Answer on StackOverflow: Detecting text in images
This question was answered on www.StackOverflow.com
Is there any good way of detecting whether an image contains text or not?
I’m not looking for a way to retrieve the text, only to detect if there is one or more characters present in the image.
I can understand that there is no foolproof way of detecting text, like when the font is a bit off standard; it might be hard to recognize. I’m after a “as good as can be” solution.
Detecting if there is text is nearly the same as extracting the text, i.e. if you are able to extract text, it confirms that there is text. Detecting the text is roughly 90% same steps as extracting the text, the last 10% being some optimizations for specific languages and text types within OCR to produce better text recognition. Most of the heavy lifting happens at the beginning of the process, specifically image binarization and backgrounds removal, segmentation into objects, document analysis for layout, object type detection, and recognition of each object separately. For background information, take a look at the blog post I wrote many months ago about detecting and extracting various text via OCR from complex pictures and images. For given images, take these steps one after another, and you will be able to decide if today’s technology can see text in these, and any other pictures.
- Binarization. Convert images to black & white. After this conversion can you see printed text characters. If no – end of of process – no text can be detected. If yes, proceed to the next step.
- Character separability. Human eyes are more adaptive than any technology and can pick out data even obscurely hidden in other objects. In the binarized images, are visible characters separate from any other elements, i.e. they do not touch other characters or elements. If no – end of process – those characters most likely will become not individual characters, but parts of some other non-text objects like pictures/logos/diagrams during analysis. If yes – you can see clearly separate characters – proceed to the next step.
- Rotation. Are characters on the same ‘baseline’ (can you draw one line below all characters)? Is that line about horizontal or vertical? If no – usually end of process – unless you instruct OCR software to detect individual characters one by one. If yes – proceed to the next step. (NOTE: If there is a baseline, but it is at some steep angle, like in the “Smoothdealer” picture, the trick is to rotate the picture 15 degrees at a time and pass each rotated variant through OCR. On some variant the text will be near vertical or near horizontal, which OCR can detect. OCR systems today can read only text in horizontal or vertical (some can) rotations)

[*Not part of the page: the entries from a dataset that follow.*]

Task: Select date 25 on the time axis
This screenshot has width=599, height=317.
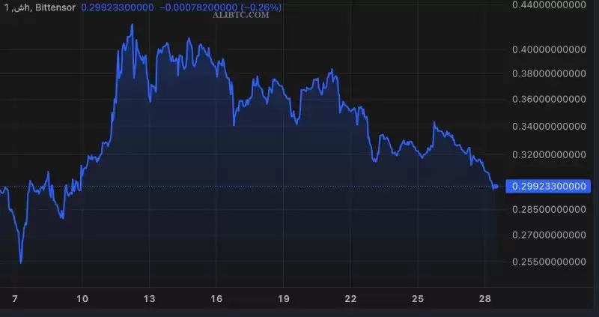Action: point(417,299)
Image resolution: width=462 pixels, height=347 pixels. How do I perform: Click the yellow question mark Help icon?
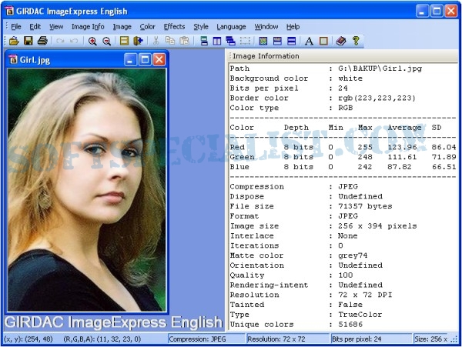tap(356, 41)
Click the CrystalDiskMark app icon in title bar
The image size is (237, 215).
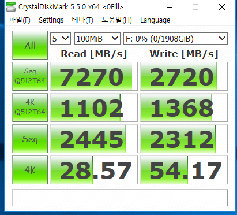tap(11, 7)
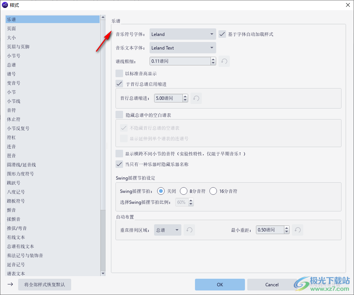Select 圆滑线/延音线 in the sidebar
The height and width of the screenshot is (295, 354).
[x=20, y=165]
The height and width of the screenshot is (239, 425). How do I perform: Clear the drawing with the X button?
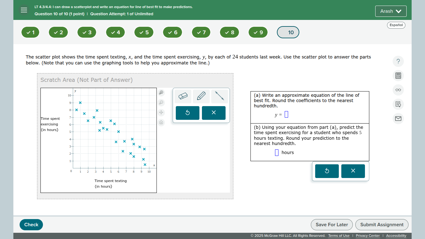click(213, 113)
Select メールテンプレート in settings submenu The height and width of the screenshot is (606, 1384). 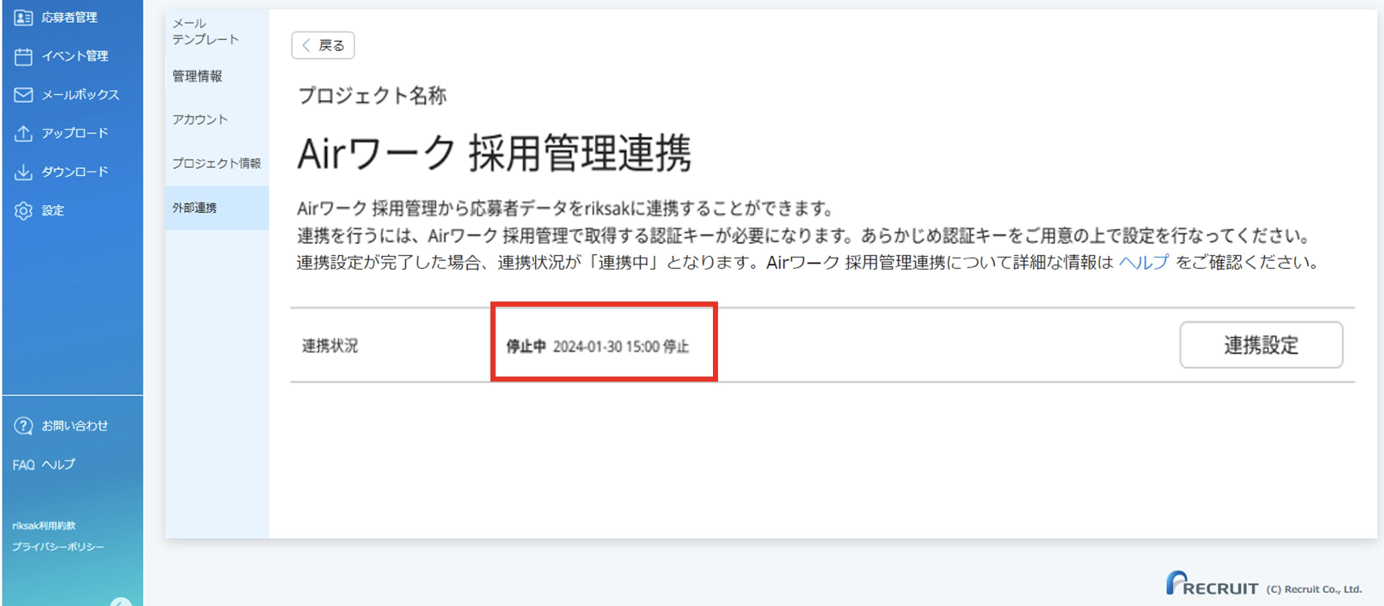[x=205, y=32]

- Language. OCR needs to be instructed and pre-set to look for some specific language, or at least a character set. You will need to specify the range of possible characters to look for. For example, if you set English character set, then some Russian or Chinese letters don’t look like letters (from English language perspective) but more like graphics.
Furthermore, quality of the OCR software will determine how powerfully each step can act. More powerful OCR will be able to successfully process more complex images. For example, using Tesseract in the past, it frequently returned nothing indicating there was no text on images. Some other commercial OCR was able to return text from the same small or very low quality picture, indicating there was text. Essentially two entities tell you different things, and you need to know which one is wiser, and listen to that one.
Also, some OCR will have special modes for ‘aggressive’ text extraction, which will go even into logos and graphs in order to find and extract every single piece of text, and anything that looks like text. Other OCR may just treat the same logo as picture, even if it has text inside, but that text will not become characters. Think Microsoft or Google logos. I know of two commercial products that have this capability for advanced text extraction from within other objects: ABBYY FlexiCapture advanced enterprise data capture software, and OCR-IT Cloud OCR API which has TextAgressive analysis and extraction mode.
Using the above methodology, let’s look at every sample provided:
Donald – some characters CAN be detected, with low chances
Vip House – characters CAN NOT be detected
Smoothdealer – characters CAN be detected with 15 degree rotation tests
Oneplus – characters CAN be detected. Most OCR software support inverted text.
500PCS – characters CAN be easily detected